▸ **Problem statement**
For every line in the records below that holds "Dynamic", make a copy.

──────── Records to use

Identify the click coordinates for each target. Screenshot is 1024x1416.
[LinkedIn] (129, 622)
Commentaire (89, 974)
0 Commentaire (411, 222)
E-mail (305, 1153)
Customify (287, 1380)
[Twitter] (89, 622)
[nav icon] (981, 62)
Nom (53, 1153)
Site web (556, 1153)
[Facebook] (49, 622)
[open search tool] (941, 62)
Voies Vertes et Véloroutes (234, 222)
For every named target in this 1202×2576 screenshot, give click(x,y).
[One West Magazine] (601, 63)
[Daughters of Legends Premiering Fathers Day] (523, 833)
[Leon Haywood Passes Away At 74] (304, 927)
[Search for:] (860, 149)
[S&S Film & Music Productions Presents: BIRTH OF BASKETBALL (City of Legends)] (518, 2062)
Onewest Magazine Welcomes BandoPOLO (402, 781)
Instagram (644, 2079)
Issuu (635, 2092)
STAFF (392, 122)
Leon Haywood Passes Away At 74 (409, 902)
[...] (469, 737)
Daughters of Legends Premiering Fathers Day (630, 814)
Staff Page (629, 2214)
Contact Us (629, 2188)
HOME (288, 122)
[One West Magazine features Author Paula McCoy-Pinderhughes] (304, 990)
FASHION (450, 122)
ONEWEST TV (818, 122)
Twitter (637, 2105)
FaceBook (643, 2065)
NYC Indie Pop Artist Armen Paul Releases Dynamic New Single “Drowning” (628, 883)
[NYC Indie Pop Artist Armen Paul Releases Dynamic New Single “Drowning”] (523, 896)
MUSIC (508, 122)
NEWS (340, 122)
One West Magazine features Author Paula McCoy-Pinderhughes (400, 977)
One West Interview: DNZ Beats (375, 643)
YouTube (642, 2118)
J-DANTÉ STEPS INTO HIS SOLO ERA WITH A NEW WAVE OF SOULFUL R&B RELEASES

────────────────

▸ **Solution to this problem**
NYC Indie Pop Artist Armen Paul Releases Dynamic New Single “Drowning” (628, 883)
[NYC Indie Pop Artist Armen Paul Releases Dynamic New Single “Drowning”] (523, 896)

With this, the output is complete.